Specific performance. Lumpkin Superior Court. Before Judge Kelley. March 19, 1958.
MOBLEY, Justice.
1. The plaintiff's evidence was not sufficient to prove the oral contract to convey land alleged in the petition, and the trial court did not err in granting the defendant's motion for a nonsuit.
2. The second count of the amended claim -- being in essence a suit for a money judgment against the administrator for services rendered to the intestate -- contains no equity, and is wholly unrelated to the issue raised by the claim; and the trial court properly sustained the demurrers thereto and struck said count from the claim.
C. L. Crane, as administrator of the estate of John H. Crane, published his notice of intention to apply to the Court of Ordinary of Lumpkin County for leave to sell certain realty owned by the intestate. Rosie Lee Lance filed her claim in said court, alleging that the property was not that of the estate but was the property of the claimant. The case was thereupon transferred to the Superior Court of Lumpkin County for trial upon the issues. Thereafter the claimants filed an amendment to her claim, which was allowed filed subject to demurrer. In her amendment the claimant set out two "counts". In count one, she alleged an oral contract between herself and the deceased, who was her brother, the substance of which was that she agreed to live with the deceased, keep house for him, and look after him until his death and he agreed to give her the home place and the land on which it was located. In count two the claimant alleged the various services she had performed for her brother and the value of such services and prayed for a judgment against the administrator in the amount of $8,080. The trial court overruled the demurrers to count one, sustained the demurrers to count two and struck said count from the claim. The case was tried on count one and resulted in a nonsuit. The claimant brings her writ of error to this court excepting to the judgment sustaining the demurrers to count two of her claim and to the judgment of nonsuit. We will deal first with the exception to the grant of a nonsuit.

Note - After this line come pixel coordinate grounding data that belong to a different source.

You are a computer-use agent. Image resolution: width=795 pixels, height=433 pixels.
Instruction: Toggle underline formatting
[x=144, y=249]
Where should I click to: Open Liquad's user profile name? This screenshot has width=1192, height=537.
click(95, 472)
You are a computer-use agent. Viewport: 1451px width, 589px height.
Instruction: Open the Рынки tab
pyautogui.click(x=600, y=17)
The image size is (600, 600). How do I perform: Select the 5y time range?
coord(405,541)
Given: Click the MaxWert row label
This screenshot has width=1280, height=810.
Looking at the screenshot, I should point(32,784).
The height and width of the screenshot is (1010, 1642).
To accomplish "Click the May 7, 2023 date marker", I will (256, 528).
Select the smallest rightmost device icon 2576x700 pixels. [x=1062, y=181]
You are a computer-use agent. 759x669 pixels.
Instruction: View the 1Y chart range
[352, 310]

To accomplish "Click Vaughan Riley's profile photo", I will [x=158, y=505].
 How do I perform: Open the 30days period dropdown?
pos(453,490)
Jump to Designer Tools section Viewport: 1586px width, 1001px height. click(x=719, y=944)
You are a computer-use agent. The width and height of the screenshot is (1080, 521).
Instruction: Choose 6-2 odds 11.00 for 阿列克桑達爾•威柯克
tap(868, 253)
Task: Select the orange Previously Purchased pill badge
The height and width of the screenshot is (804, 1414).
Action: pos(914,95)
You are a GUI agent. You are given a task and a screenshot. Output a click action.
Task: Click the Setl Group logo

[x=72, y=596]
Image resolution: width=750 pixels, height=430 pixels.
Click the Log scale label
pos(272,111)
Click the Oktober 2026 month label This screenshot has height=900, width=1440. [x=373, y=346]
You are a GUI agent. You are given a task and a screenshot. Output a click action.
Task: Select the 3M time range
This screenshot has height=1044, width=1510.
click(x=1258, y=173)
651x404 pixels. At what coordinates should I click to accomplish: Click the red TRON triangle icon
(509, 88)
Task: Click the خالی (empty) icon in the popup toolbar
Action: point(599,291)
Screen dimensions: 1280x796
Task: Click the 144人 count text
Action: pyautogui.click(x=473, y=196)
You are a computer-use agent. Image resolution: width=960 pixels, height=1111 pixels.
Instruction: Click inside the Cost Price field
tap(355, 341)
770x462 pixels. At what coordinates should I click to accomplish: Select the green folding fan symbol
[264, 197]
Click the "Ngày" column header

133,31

1. "A contract upon which specific performance is sought must be certain, definite and clear, and so precise in its terms that neither party can reasonably misunderstand it." Studer v. Seyer, 69 Ga. 125, 126. "Proving the alleged contract by a preponderance of the evidence is not sufficient to satisfy the rigid test. It must be proved beyond a reasonable doubt, a burden quite as onerous as that imposed in criminal cases. Scott v. Williams, 167 Ga. 386 (145 S. E. 651); McDermott v. Lankenau, 170 Ga. 585 (154 S. E. 149)." Salmon v. McCrary, 197 Ga. 281, 285 (29 S. E. 2d 58) and cases cited. The evidence in the record wholly fails to establish the existence of a contract between the claimant and her brother as alleged in the amended claim. The substance of the entire evidence most favorable to the claimant may be briefly stated in the words of one of the witnesses who testified in her behalf, as follows: "The only thing that he [the deceased] said was that when he died he wanted Rosa [the claimant] to have what was on that side of the road [the property in question] for waiting on him." At most the evidence shows only that the deceased wanted to give the property to his sister for waiting on him and helping him, but there is absolutely no evidence that they had ever entered into a contract under which the claimant was to receive the property in consideration for her staying with and caring for the deceased until his death. The claimant having failed to make out a prima facie case as to count one, the trial court did not err in granting a nonsuit.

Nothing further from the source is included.